• [WHAT IS NEEDED]: Using the health care entitlements text below, explain in one to three sentences why it says raising the Medicare eligibility age should be off the table.

• [SUPPLIED TEXT]:
Health Care Entitlements
Congressional Republicans are insisting that big cuts to Medicare and Medicaid be on the table in the negotiations over the so-called fiscal cliff and deficit reduction. That stance is largely a political move against two programs, which have been critical to the public welfare for the past half-century.
Postelection polls show that large majorities of voters for both President Obama and Mitt Romney opposed making large Medicare cuts as a way to reduce the budget deficit. And, the fact is, the Obama administration has already pledged to extract more than $1 trillion in savings over the next decade from these programs. There is not much more that can be cut without hurting the most vulnerable Americans.
The Affordable Care Act contains provisions that will reduce projected Medicare spending by $716 billion over 10 years, primarily by reducing the annual increases in Medicare reimbursements for hospitals, nursing homes and other health care providers and by reducing unjustified subsidies paid to private Medicare Advantage plans. During the campaign, the Romney-Ryan ticket criticized the president for making such a big cut and even fatuously promised to restore all of it.
On top of those savings, President Obama, in his budget for fiscal year 2013, proposed cutting another $340 billion from Medicare spending over 10 years through tactics like requiring drugmakers to pay rebates to Medicare in some circumstances; reducing payments to some health care providers for treating patients just released from the hospital; reducing coverage of bad debts that hospitals and skilled nursing homes have failed to collect from patients; and charging higher premiums to high-income beneficiaries.
Those cuts seem acceptable as part of a larger budget deal to avert the fiscal cliff. There may be room to squeeze additional savings from health care providers as long as their fiscal health is not jeopardized. But, beyond that, there are very limited options for further reducing Medicare or Medicaid spending.
Upper-income beneficiaries already pay higher Medicare premiums, and there may be some room to charge them more. But middle-income beneficiaries need to be protected from higher costs. And the half of all Medicare beneficiaries who have incomes below $20,000 already pay sizable portions of their income for health care and certainly cannot afford to pay more.
Some ideas should be off the table entirely. The election made it clear that there is strong opposition to turning Medicare into a voucher system. And, as for raising the Medicare eligibility age, respected analysts have concluded that this change would actually increase total health care costs and shift the burden to employers and individuals, without saving the government much money.

• [DATASET]:
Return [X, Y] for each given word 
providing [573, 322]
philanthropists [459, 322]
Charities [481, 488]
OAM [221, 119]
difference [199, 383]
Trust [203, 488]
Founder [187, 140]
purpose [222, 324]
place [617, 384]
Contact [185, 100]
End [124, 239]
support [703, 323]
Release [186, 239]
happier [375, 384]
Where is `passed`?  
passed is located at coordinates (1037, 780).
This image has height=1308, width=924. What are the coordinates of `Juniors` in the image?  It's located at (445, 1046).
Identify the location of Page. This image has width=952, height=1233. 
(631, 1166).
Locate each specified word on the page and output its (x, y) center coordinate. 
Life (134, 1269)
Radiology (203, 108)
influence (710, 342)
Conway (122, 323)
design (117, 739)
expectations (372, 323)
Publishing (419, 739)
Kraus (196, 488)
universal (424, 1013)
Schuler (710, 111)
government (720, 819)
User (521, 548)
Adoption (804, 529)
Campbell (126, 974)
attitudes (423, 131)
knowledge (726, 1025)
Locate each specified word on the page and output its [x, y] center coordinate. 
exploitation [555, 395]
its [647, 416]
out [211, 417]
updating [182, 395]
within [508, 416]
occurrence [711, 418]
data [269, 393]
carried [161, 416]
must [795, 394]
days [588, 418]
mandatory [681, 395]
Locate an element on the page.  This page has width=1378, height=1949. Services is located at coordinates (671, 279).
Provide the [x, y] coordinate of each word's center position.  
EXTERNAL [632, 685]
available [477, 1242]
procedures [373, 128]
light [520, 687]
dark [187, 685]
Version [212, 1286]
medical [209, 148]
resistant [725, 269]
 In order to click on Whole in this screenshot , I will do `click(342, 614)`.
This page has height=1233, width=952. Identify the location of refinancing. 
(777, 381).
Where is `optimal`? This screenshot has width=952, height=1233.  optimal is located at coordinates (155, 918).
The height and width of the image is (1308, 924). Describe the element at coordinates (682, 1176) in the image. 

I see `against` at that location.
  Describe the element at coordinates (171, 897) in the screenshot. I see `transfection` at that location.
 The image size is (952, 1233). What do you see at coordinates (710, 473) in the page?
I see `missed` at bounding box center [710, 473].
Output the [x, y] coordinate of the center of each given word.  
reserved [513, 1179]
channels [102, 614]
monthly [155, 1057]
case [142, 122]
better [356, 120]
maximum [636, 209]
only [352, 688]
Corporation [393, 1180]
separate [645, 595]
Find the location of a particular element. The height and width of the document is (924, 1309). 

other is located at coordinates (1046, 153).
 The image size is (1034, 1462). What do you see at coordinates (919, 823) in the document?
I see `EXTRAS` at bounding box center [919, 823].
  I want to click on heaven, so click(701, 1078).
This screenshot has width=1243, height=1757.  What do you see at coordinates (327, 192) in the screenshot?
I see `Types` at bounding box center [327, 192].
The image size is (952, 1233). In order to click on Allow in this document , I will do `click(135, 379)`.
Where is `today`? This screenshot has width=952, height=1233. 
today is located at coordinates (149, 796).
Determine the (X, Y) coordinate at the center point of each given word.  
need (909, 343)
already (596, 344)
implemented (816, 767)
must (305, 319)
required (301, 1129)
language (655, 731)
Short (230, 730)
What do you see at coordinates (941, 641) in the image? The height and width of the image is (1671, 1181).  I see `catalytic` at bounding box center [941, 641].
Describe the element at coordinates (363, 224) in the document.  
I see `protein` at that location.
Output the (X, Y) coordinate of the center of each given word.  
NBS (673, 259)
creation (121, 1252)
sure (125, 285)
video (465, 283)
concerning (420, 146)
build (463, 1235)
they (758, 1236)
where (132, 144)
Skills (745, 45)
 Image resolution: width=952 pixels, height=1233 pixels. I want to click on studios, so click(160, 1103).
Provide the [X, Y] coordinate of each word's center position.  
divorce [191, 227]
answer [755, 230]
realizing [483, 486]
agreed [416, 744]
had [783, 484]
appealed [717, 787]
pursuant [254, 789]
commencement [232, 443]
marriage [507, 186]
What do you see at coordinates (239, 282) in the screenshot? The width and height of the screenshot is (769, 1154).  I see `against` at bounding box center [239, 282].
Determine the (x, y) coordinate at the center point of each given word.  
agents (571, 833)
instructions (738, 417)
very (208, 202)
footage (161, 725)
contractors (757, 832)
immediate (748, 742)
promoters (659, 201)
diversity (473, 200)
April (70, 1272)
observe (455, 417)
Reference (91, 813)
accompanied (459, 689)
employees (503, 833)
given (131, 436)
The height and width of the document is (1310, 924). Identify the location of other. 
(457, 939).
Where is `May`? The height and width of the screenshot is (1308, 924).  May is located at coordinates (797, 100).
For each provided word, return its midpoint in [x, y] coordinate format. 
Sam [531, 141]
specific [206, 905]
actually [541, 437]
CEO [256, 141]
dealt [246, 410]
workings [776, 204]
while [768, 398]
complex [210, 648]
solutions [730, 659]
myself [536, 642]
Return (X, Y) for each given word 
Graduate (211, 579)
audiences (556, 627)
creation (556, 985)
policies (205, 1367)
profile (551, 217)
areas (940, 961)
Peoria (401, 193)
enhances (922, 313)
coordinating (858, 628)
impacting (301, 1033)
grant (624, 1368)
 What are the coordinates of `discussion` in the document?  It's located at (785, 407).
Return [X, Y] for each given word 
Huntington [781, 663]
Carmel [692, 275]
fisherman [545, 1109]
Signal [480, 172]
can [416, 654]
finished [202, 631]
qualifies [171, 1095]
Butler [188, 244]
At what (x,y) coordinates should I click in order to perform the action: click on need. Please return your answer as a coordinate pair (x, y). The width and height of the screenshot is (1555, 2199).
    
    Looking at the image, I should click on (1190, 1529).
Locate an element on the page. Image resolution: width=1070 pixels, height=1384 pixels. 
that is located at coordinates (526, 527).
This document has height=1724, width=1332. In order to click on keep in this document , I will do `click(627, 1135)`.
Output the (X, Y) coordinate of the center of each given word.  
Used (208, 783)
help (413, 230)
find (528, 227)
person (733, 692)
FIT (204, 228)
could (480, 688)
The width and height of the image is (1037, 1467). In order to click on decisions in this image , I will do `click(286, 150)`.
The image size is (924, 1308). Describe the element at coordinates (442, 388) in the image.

• [SOLUTION FOR THIS EXERCISE]: Respected analysts have concluded that raising the Medicare eligibility age would actually increase total health care costs. It would also shift the burden to employers and individuals without saving the government much money.